Robinho Forgot He Signed for Manchester City
Slated to join Luiz Felipe Scolari's Chelsea, Robinho had still not come to the realisation that he transferred to Manchester City from Real Madrid on transfer deadline day in 2008.
At City's press conference, Robinho talked about how "Chelsea made a great proposal" to which he accepted, per BBC Sport.
In hindsight, Robinho felt he was too big for City, a team attempting to transition from mediocrity to Europe's elite.
Robinho is a prime example of a rushed transfer.
Why AC Milan Signed Alessandro Nesta on Transfer Deadline Day
In 2002, AC Milan president Silvio Berlusconi was reluctant to spend big on Lazio's world-class centre-back Alessandro Nesta.
Berlusconi only pulled the trigger on transfer deadline day out of pragmatism.
"I never made an offer for Alessandro Nesta who was the Lazio standard-bearer," Berlusconi said, per Radio Globo (h/t Milan's official website). "It was only when it looked as if he was going to Juve that I intervened."
Nesta went on to become one of Milan's greatest-ever defenders helping the club win two UEFA Champions League titles.
Peter Odemwingie's Desperation
Peter Odemwingie was so conceited that he drove to Queens Park Rangers in order to force a transfer deadline-day move away from West Bromwich Albion in 2013.
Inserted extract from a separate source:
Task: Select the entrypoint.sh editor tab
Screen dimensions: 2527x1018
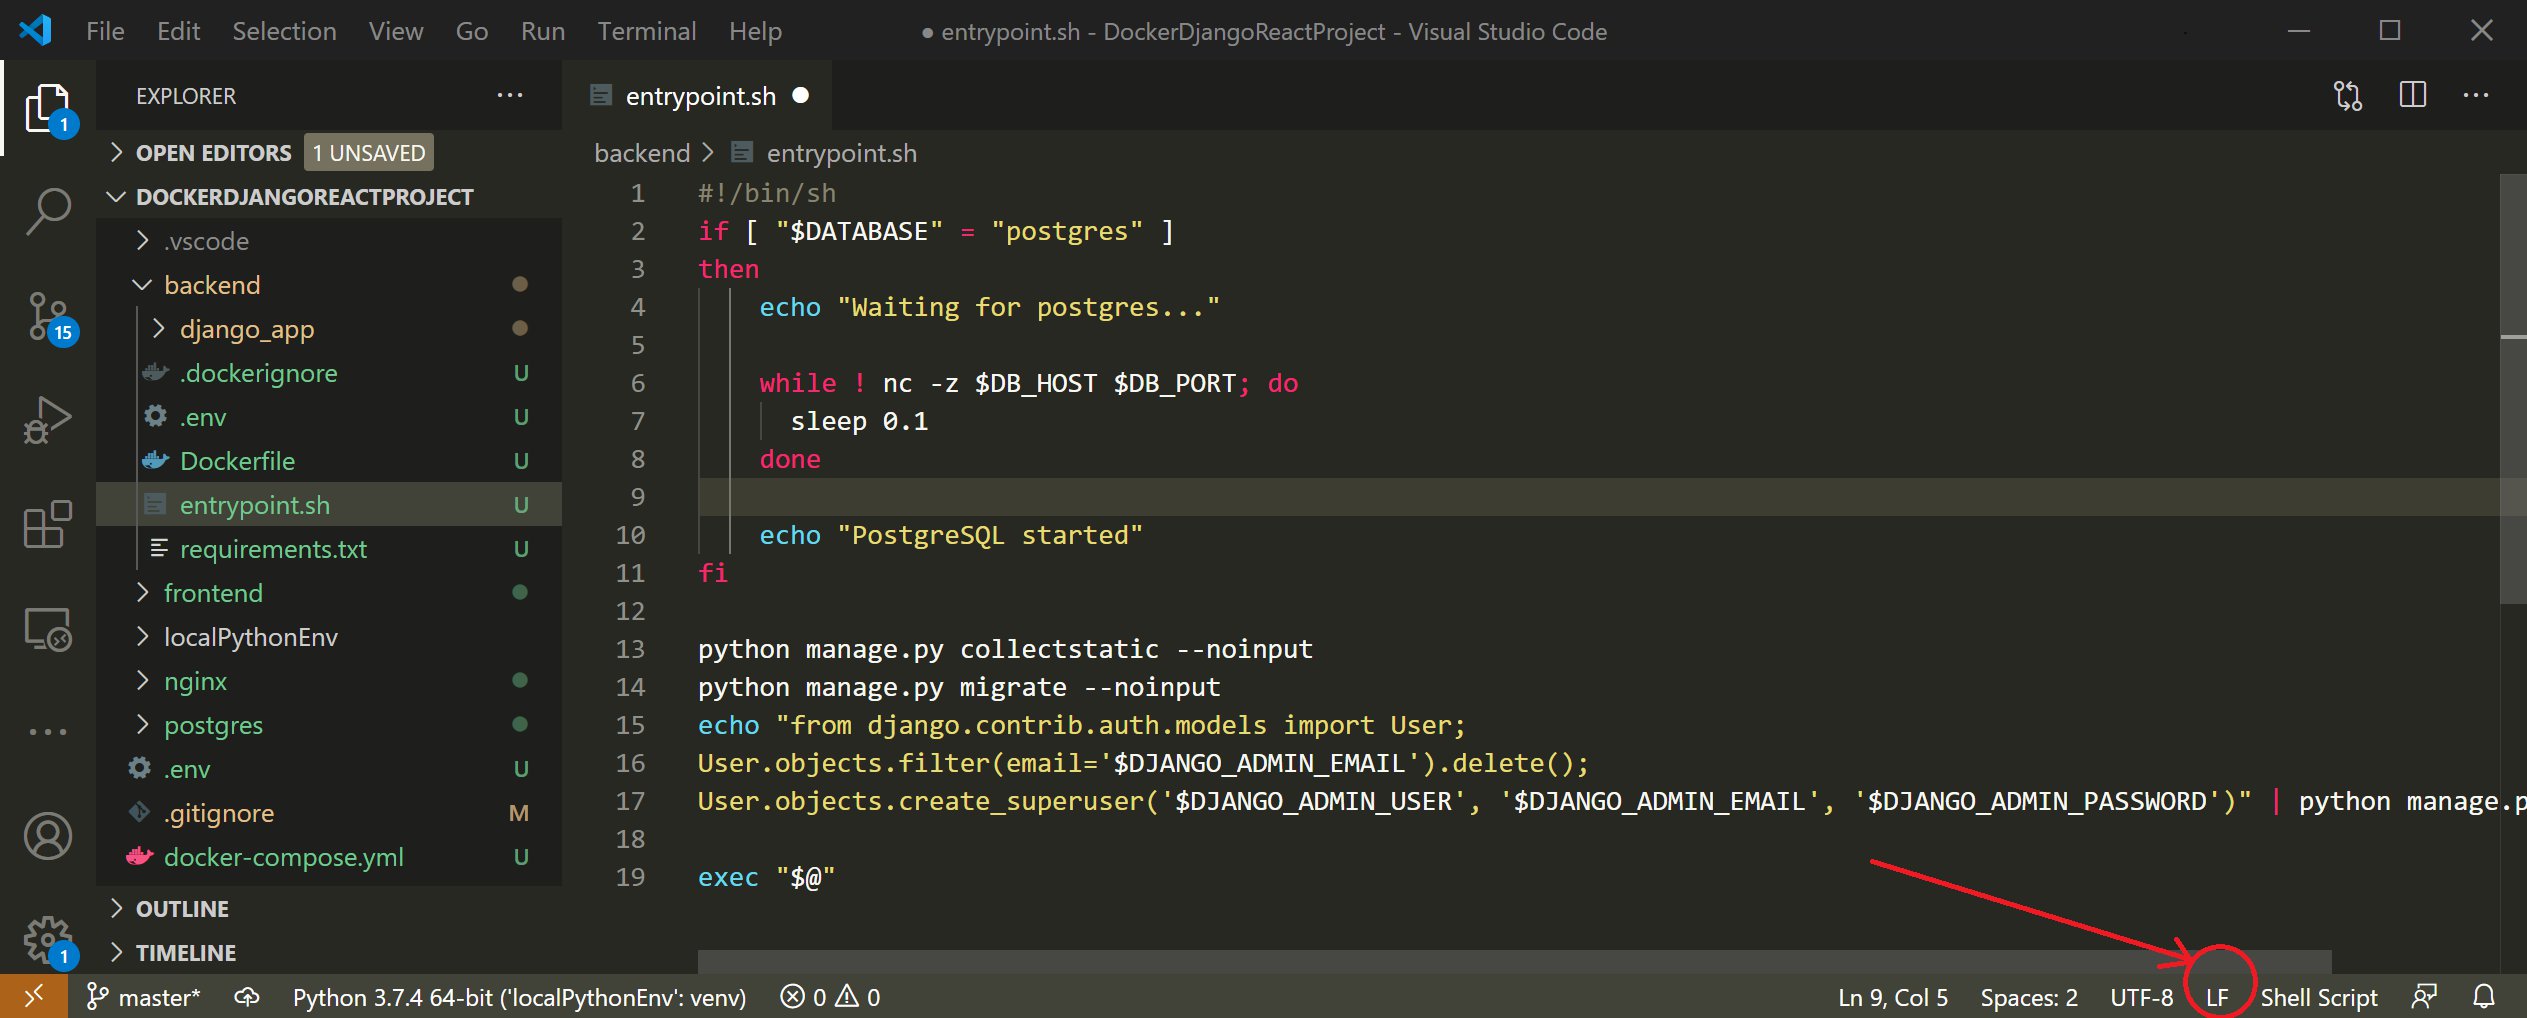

Then-West Brom manager Steve Clarke said, per Stuart James at The Guardian:
I've seen situations where players have tried to engineer a move out of a club, of course, but never to the extent with the media coverage this whole episode has attracted.
It is total lunacy because he didn't have permission to be at QPR.
Odemwingie later left for Cardiff City and now plays for Stoke City.
He has yet to replicate his West Brom form where, for parts of his spell, he was one of the best players in the Premier League.
Prising Away a Teenage Prodigy on Transfer Deadline Day
Everton were hardly awash with money.
The official price was just over £25 million with add-ons. Everton needed that injection.
When the tears had dried and the talking was over, Wayne signed on the line seven hours short of the deadline on 31 August 2004.
By the time he joined us, he hadn't played for 40-odd days and had trained for only a couple of sessions.
Paris Saint-Germain's 19-year-old Adrien Rabiot, a midfielder with a complete playing style, could be another teenager prised away on transfer deadline day, per Ian Holyman at ESPN FC.
The Devious Side of Transfer Deadline Day
The Secret Footballer, believed to be journeyman centre-forward Dave Kitson, discussed the importance of having a "sharp agent" on transfer deadline day.
Without a scrupulous agent on top of his or her game, footballers have been swindled by clubs during the rush to sign a contract before the deadline, according to TSF, per The Guardian:
My new employers tried on the age-old tactic of unnecessarily leaving things until the last possible moment, meaning that the final contract was faxed over with roughly half an hour to spare in the hope that I would sign it hurriedly and fax it back.
The contract was missing all of the previously agreed bonuses and, if I had put pen to paper, I would have been worse off than when I started.
This is such a common practice when time is short that I am almost embarrassed to mention it, yet a few players have had their fingers burned over the years because their agents missed a trick.
This story is a reminder that for every Wayne Rooney, who has an inordinate amount of leverage, there are hundreds of players like TSF backed into a corner.
It is like playing poker—if you do not read and react to the situation, you get screwed.
Hence the need to have a great agent.